* _Dataset entries_
-------------------------

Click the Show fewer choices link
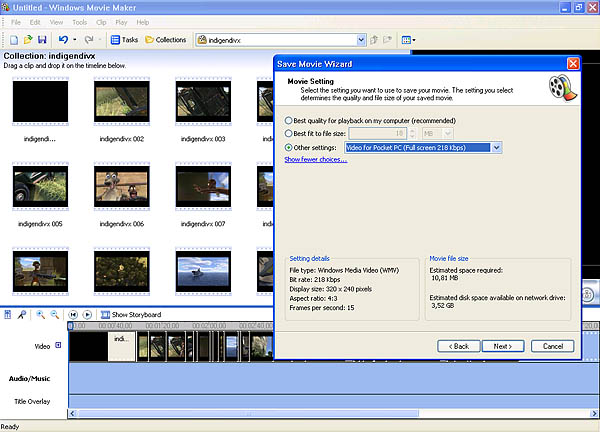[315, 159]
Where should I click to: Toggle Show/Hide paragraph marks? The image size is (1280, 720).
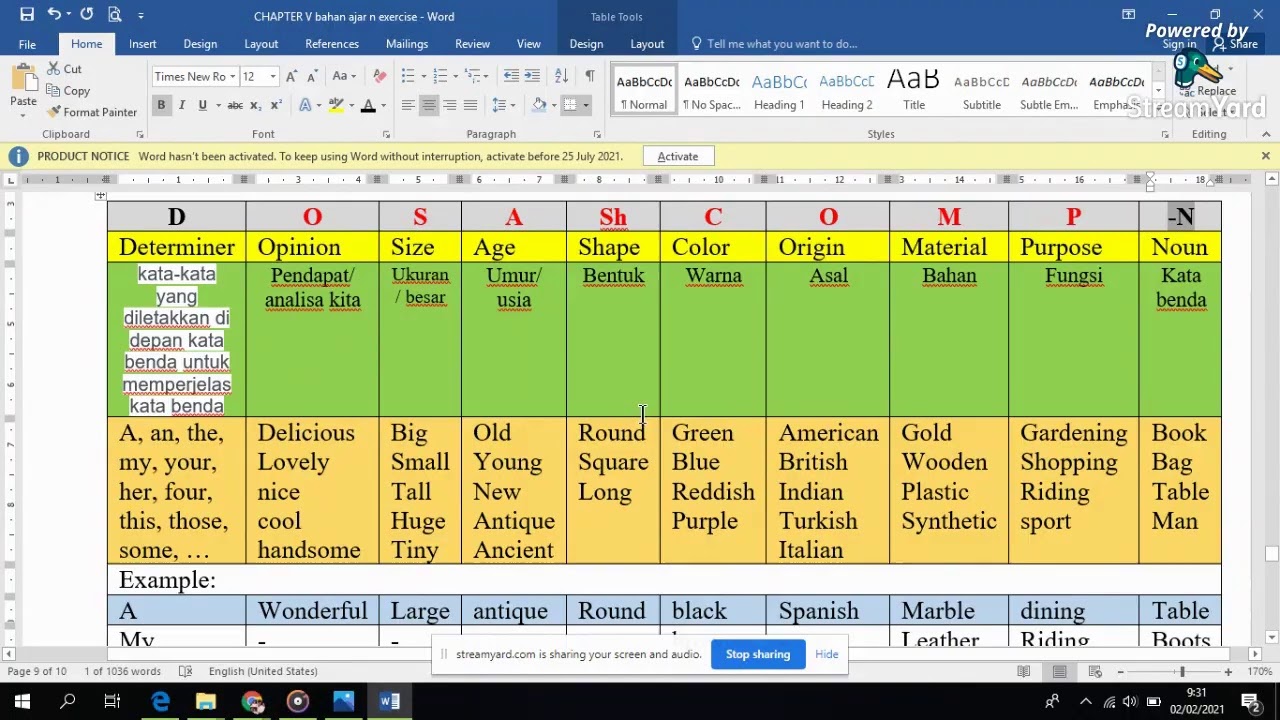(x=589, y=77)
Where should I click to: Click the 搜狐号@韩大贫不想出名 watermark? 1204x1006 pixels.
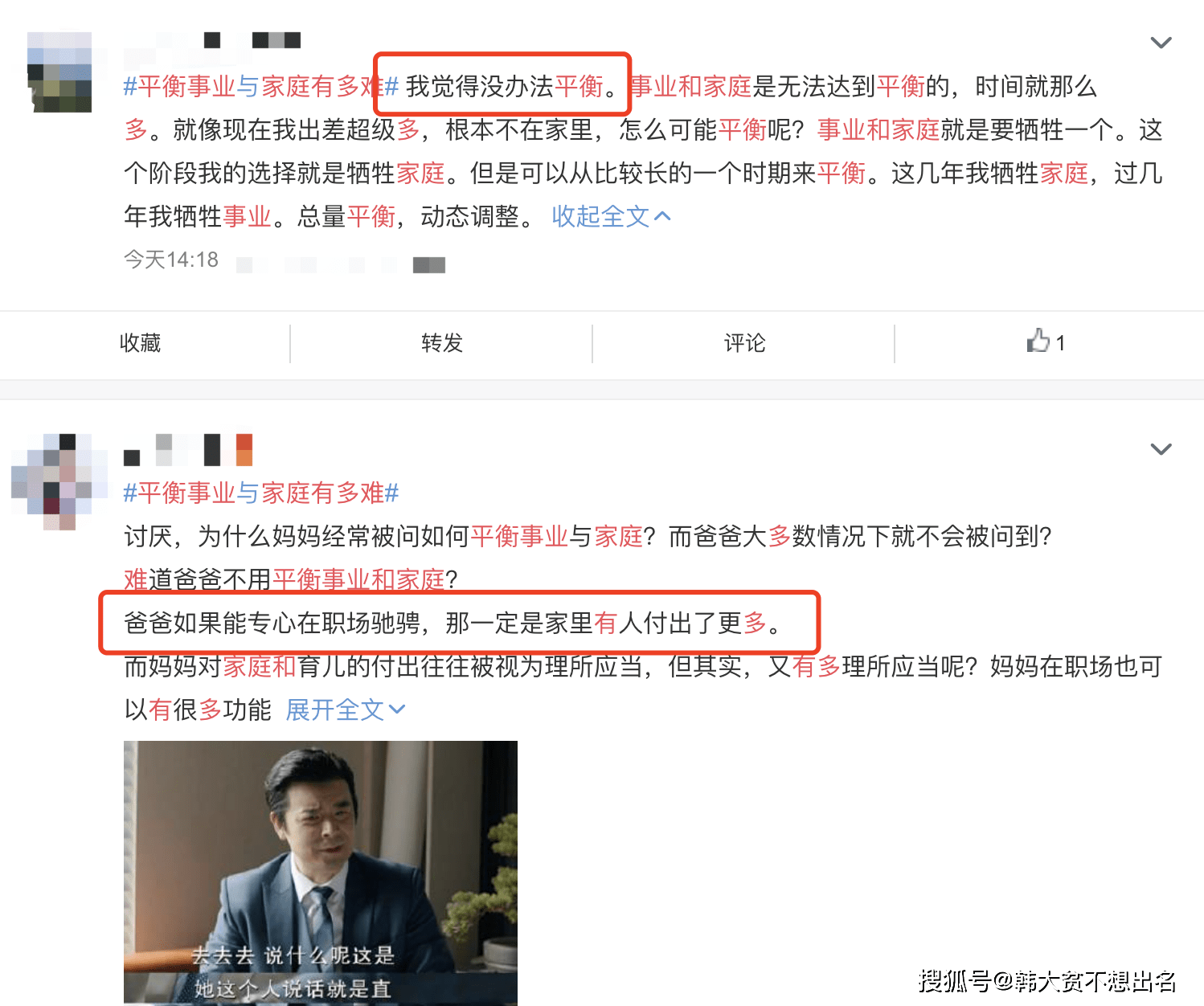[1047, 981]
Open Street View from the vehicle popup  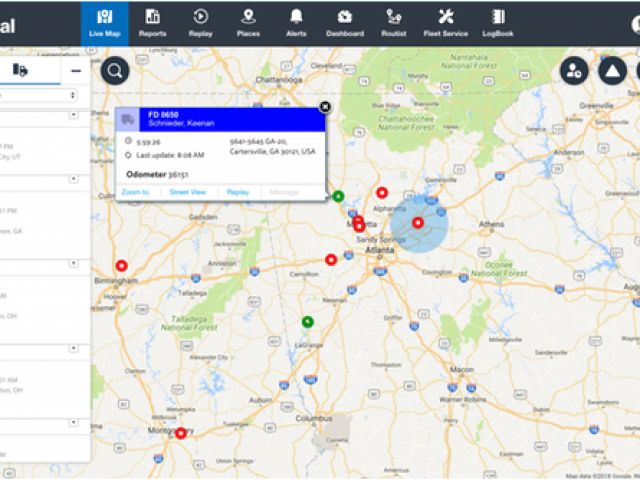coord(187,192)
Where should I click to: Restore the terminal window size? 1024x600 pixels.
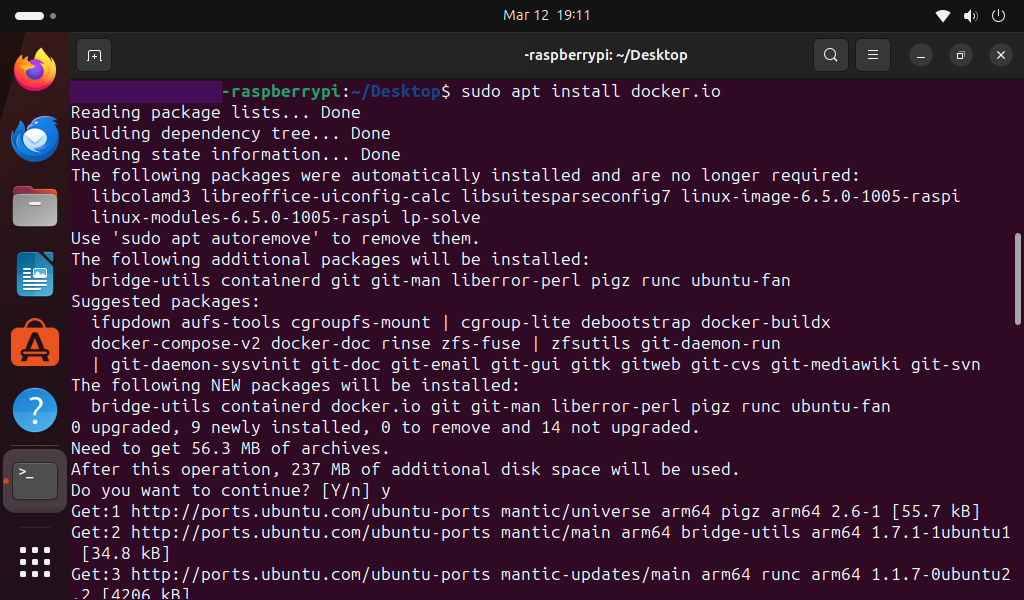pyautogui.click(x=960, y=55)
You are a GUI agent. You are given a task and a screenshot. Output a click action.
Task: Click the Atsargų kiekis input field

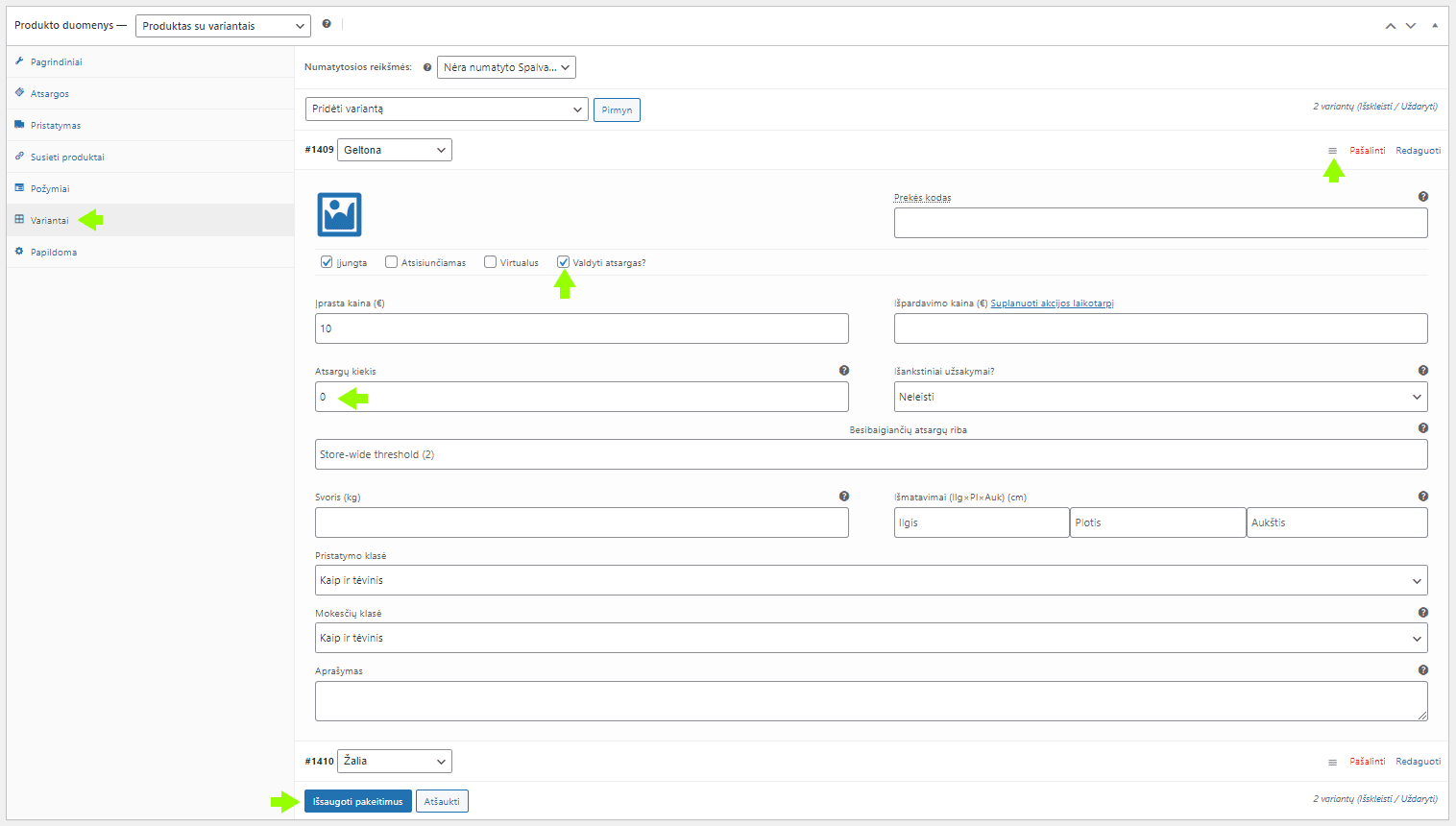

-------------------------

* _Written problem_
Please give the lines from the one containing "You are a GUI" through the end of the entries as a numbered list, skipping blank lines and leaving the pictures out.

* _Solution to this exercise_
1. You are a GUI agent. You are given a task and a screenshot. Output a click action.
2. Task: Click the Atsargų kiekis input field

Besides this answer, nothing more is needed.